> AIM A
Convert the listing into a two-column CSV with the columns "target" and "coordinates". Give one row per entry, with each value in its own quoted field and any line breaks replaced by spaces. Begin at the line that has "Gestion des cookies (1308, 1949)", stop after the line that has "Réparation pare-brise (1378, 1663)", and include only those listing entries.

> DOCUMENT EXCERPT
# Buying a breeding queen - need breeder's advice



## HeartofClass (Jan 2, 2012)

So I kinda already feel like you will all be like "NO" but it is bugging me whether I should do it or not.

I am buying a new breeding queen and have fallen in love with this one girl. She is exactly the colour I am looking for (and I can say that I am very specific about what I want so this colour is not that easy to come across), great type, she has a great pedigree (I have studied the lines), comes from a nice breeder... Everything is great. BUT here's the catch - someone has already asked for a "temporary reservation". And I am pretty sure that, upon seeing her, they will take her (it's also some breeder that's interested), there's about 1% I feel she'll be available after a few days when they meet. 

Would you be terribly, terribly isulted if you were in this situation as the breeder of the girl and were offered 20% more for her? Would you then even consider giving it to the person who would do that? Just reading this it makes me feel like a horrible person but I just don't know, it is hard to come across a girl like this, the only other one I did find so far was too closely related to my male for my liking and had even similar lines as my other girl in, which well... It would be good to add some new lines in. 

I can either wait, and risk that the person viewing it will take her, which is very likely to happen... Or risk offending the breeder (although I will try to explain is as best as I can to her why this girl would be such an asset to my programme and explain that I am not trying to objectify her etc.), maybe even to the point that even if the other breeder, for some weird reason, doesn't end up taking her, this breeder won't want me to have her  But if there is only a few chances, that this way I could get her... Then it would be worth trying.


----------



## gskinner123 (Mar 10, 2010)

I wouldn't be offended (but I'm not the sort who is easily offended anyway) but I wouldn't, as the breeder, let down someone else because another had come along offering more money. And quite frankly I wouldn't want to buy a kitten from a breeder who would let me have a kitten because I'd offered more money.


----------



## HeartofClass (Jan 2, 2012)

gskinner123 said:


> And quite frankly I wouldn't want to buy a kitten from a breeder who would let me have a kitten because I'd offered more money.


I have thought about it as well because personally, if I were the kitten's breeder in this situation, I would say no. Even though the contract wouldn't been signed yet and no money exchanged as is in this case. But I can sort of justify it because, this breeder is coming from a country that is currently known to have recession issues, and I am sure more money to take care of her kittens would do her good, so if she said yes, I would think the fact that she wants to give her cats the best is the reason behind it. Although, writing this, I feel like it is just justifying.


----------



## spotty cats (Jul 24, 2012)

Not really offended but it would bother me that someone thought breeding was just about money and if they offer more they can get whatever they want.


----------



## OrientalSlave (Jan 26, 2012)

HeartofClass said:


> <snip>
> But I can sort of justify it because, this breeder is coming from a country that is currently known to have recession issues, and I am sure more money to take care of her kittens would do her good, so if she said yes, I would think the fact that she wants to give her cats the best is the reason behind it. Although, writing this, I feel like it is just justifying.


Sorry that's not a justification to me - it comes over to me as patronising.


----------



## HeartofClass (Jan 2, 2012)

^Actually, you are correct... Jesus, who am I to be judging whether a person is short of money or not.  Ah, the lengths I would go to  I might just wait and hope that the other breeder changes their mind then...

> AIM B
Rewrite the part of the forum thread that begins at the words "## OrientalSlave (Jan" and stops after the words "me as patronising.", putting "condescending" in place of "patronising".

> THE DATA
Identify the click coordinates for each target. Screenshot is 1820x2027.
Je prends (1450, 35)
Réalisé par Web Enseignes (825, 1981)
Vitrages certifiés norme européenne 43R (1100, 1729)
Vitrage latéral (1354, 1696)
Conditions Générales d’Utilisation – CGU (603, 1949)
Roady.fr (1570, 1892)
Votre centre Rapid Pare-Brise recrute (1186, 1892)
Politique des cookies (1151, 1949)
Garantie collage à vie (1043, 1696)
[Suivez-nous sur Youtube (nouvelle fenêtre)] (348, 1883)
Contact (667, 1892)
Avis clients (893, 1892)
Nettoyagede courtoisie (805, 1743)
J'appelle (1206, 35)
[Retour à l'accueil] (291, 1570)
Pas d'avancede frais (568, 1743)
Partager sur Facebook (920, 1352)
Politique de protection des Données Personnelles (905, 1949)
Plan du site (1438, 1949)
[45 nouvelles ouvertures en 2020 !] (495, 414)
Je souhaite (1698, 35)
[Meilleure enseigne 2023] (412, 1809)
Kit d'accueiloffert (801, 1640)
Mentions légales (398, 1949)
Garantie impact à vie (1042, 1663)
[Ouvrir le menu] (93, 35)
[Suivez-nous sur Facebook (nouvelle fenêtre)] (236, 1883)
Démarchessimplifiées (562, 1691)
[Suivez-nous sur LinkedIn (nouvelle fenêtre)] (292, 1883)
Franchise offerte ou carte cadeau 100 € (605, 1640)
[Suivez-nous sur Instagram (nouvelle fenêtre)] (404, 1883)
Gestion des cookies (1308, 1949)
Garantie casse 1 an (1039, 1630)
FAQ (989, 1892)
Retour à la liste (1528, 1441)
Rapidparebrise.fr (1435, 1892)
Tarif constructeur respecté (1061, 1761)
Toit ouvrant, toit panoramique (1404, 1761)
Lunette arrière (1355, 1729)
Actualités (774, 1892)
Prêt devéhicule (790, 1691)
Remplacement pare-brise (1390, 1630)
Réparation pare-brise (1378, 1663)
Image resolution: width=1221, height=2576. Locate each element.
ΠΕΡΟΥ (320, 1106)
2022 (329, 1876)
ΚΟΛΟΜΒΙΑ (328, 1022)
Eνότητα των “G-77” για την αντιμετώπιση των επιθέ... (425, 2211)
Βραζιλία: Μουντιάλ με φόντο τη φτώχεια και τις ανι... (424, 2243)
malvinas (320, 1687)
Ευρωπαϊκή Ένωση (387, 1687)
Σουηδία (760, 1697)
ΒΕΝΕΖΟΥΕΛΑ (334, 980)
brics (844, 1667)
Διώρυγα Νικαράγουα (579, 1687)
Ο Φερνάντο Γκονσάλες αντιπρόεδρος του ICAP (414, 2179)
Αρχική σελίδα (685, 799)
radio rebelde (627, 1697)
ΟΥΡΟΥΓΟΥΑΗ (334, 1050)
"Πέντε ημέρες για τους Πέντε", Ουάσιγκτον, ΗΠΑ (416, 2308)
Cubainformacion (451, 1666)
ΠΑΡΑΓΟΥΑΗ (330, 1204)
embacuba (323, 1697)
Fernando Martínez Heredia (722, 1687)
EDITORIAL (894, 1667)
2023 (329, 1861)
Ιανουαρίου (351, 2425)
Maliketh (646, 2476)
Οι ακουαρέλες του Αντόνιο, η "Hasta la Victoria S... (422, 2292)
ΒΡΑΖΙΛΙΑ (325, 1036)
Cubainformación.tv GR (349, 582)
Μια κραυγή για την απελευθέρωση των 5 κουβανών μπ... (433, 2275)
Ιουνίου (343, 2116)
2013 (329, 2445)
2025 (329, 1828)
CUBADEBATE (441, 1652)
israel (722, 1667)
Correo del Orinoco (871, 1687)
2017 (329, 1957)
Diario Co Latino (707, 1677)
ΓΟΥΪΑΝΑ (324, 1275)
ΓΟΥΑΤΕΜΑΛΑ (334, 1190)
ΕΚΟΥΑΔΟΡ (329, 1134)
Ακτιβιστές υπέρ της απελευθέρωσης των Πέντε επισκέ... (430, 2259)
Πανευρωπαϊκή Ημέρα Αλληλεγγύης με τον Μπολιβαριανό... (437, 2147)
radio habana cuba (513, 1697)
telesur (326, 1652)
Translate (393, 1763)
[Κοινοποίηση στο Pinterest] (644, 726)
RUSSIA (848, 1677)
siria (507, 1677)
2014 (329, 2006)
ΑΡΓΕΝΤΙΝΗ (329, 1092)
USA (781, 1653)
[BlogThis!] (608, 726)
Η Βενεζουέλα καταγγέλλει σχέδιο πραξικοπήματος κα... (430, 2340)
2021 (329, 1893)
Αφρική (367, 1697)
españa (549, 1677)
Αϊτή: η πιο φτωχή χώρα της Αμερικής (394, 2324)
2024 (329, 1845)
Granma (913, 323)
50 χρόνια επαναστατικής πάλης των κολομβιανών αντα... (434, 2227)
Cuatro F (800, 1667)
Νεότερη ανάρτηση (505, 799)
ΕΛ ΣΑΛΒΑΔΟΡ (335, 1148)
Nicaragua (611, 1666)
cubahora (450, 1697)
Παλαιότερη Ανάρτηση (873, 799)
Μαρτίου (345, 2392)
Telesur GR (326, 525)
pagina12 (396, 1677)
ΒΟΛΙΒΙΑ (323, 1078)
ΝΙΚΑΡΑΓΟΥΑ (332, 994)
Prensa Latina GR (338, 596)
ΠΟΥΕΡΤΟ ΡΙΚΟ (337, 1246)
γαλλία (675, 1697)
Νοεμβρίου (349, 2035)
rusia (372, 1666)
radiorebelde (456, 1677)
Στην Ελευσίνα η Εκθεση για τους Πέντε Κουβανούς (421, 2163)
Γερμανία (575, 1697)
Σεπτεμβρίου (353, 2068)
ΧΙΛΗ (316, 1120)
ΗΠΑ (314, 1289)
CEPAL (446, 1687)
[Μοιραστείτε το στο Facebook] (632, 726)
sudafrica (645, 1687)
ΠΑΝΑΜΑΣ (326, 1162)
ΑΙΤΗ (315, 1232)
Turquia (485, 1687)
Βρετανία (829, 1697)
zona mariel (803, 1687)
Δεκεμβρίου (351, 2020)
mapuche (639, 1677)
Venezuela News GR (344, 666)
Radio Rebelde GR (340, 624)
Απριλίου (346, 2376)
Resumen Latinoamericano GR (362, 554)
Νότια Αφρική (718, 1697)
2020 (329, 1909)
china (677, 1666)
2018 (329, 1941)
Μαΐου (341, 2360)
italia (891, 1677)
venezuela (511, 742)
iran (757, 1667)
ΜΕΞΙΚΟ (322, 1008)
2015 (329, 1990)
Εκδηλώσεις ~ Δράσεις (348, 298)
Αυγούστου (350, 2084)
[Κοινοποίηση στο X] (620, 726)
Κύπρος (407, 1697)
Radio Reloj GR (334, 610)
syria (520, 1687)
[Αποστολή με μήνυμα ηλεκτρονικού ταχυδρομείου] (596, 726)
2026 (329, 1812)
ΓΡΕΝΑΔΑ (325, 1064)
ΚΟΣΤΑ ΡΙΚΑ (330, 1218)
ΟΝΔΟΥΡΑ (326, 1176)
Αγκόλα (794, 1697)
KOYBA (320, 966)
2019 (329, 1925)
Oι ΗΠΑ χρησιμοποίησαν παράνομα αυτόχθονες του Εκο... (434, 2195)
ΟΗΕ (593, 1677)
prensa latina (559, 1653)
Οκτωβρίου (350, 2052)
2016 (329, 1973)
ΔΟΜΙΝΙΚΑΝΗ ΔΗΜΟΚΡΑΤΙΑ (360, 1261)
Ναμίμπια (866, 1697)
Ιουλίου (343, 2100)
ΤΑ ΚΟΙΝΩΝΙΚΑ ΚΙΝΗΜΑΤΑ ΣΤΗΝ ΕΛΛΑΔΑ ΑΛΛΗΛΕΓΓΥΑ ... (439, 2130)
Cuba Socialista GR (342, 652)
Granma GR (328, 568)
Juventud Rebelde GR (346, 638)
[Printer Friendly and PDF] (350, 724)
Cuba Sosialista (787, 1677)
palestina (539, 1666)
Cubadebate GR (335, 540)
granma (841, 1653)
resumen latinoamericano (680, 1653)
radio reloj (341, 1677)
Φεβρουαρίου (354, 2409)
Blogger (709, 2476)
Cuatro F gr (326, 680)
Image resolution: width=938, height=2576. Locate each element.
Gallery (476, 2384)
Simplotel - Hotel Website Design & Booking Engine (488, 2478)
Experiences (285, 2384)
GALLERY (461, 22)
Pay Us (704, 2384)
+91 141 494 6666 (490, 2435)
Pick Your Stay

> WRITTEN REPLY A
target,coordinates
"Gestion des cookies","(1308, 1949)"
"Garantie casse 1 an","(1039, 1630)"
"FAQ","(989, 1892)"
"Retour à la liste","(1528, 1441)"
"Rapidparebrise.fr","(1435, 1892)"
"Tarif constructeur respecté","(1061, 1761)"
"Toit ouvrant, toit panoramique","(1404, 1761)"
"Lunette arrière","(1355, 1729)"
"Actualités","(774, 1892)"
"Prêt devéhicule","(790, 1691)"
"Remplacement pare-brise","(1390, 1630)"
"Réparation pare-brise","(1378, 1663)"

> WRITTEN REPLY B
## OrientalSlave (Jan 26, 2012)

HeartofClass said:


> <snip>
> But I can sort of justify it because, this breeder is coming from a country that is currently known to have recession issues, and I am sure more money to take care of her kittens would do her good, so if she said yes, I would think the fact that she wants to give her cats the best is the reason behind it. Although, writing this, I feel like it is just justifying.


Sorry that's not a justification to me - it comes over to me as condescending.